Cryptocurrency/ Bitcoin

Cryptocurrencies are digital assets used in order to exchange goods in services in much the same way that all other forms of currency are used. However, because of the ephemeral nature of a digital currency that only exists on a computer screen, there are a variety of characteristics that distinguish cryptocurrencies from their more traditional counterparts. The most important part of establishing any kind of cryptocurrency is security, for somewhat obvious reasons. Cryptocurrencies rely on encryption and cryptography to secure all financial transactions, control the creation of more of the currency, and to verify that transactions have occurred. Without strong cryptography, it is impossible to prevent theft and fraud on a level that would render the cryptocurrency worthless.

One of the main defining characteristics of a cryptocurrency is a form of decentralized control, as an alternative to a centralized digital currency or the current banking system being used across the world today. The way that this works is almost always through something called a blockchain. A blockchain is a constantly growing list of recorded data, which are called blocks, which have all been linked together through the use of cryptography. Blockchain was invented in 2008, by someone (or possibly a group of individuals) using the name of Satoshi Nakamoto, for the purpose of being used by Bitcoin. Bitcoin was the first cryptocurrency to become widely used throughout the world, and remains the most popular of the various cryptocurrencies today.  The reason that blockchain has so quickly become used prevalently throughout all of the various cryptocurrency services is because of the simple but ingenious way that it is resistant to the modification of the data that it contains. Because of the fact that each block in a blockchain contains a cryptographic hash that links it to the block that comes before it, the data in any given block cannot be changed without making it obvious that the blockchain has been tampered with. The fact that there are time stamps recorded within each of the blocks as well, it is even more difficult to interfere with the transaction data without any evidence being left behind.

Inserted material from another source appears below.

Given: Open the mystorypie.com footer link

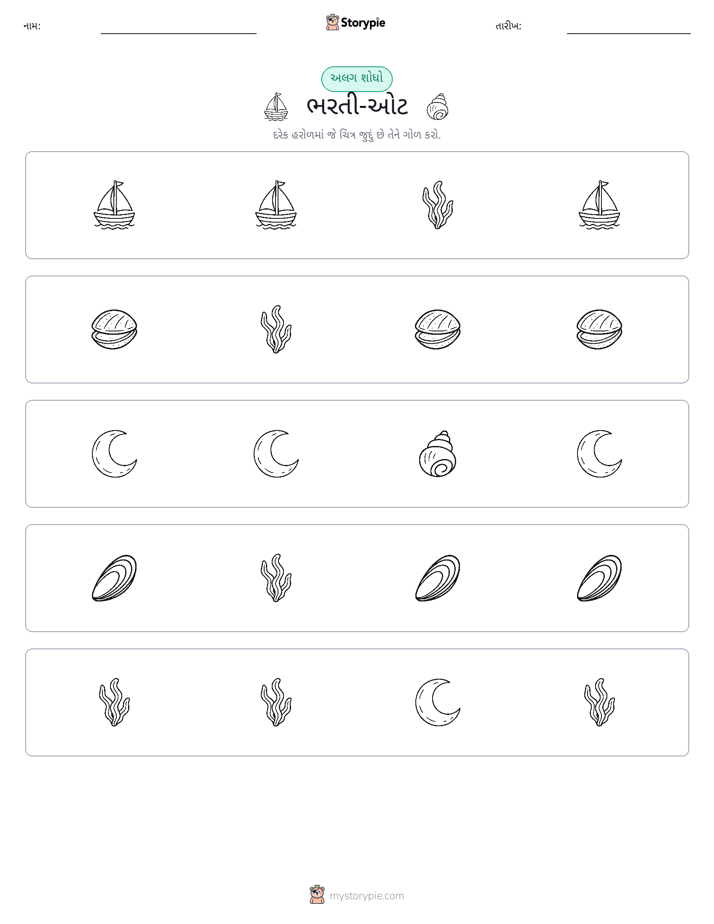Looking at the screenshot, I should (x=366, y=896).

While many individuals believe that cryptocurrencies are going to be the future of all financial transactions one day, that opinion is not popular among economists and other financial experts. There are numerous problems that cryptocurrency users will have to overcome in the future. One of the primary issues with the use of cryptocurrencies is a lack of stability in the currencies themselves. It has been publicly stated by no less than eight individuals who have received a Nobel Prize in economics that bitcoin and other cryptocurrencies are simply an economic bubble, doomed to inevitably collapse and send the value of the currencies to essentially nothing. Even if these claims from some of the world’s greatest economic minds prove to be false, bitcoin specifically has a documented history of extreme volatility. More than once the value of an individual bitcoin has plummeted, decreasing by more than fifty percent in an extremely short period of time.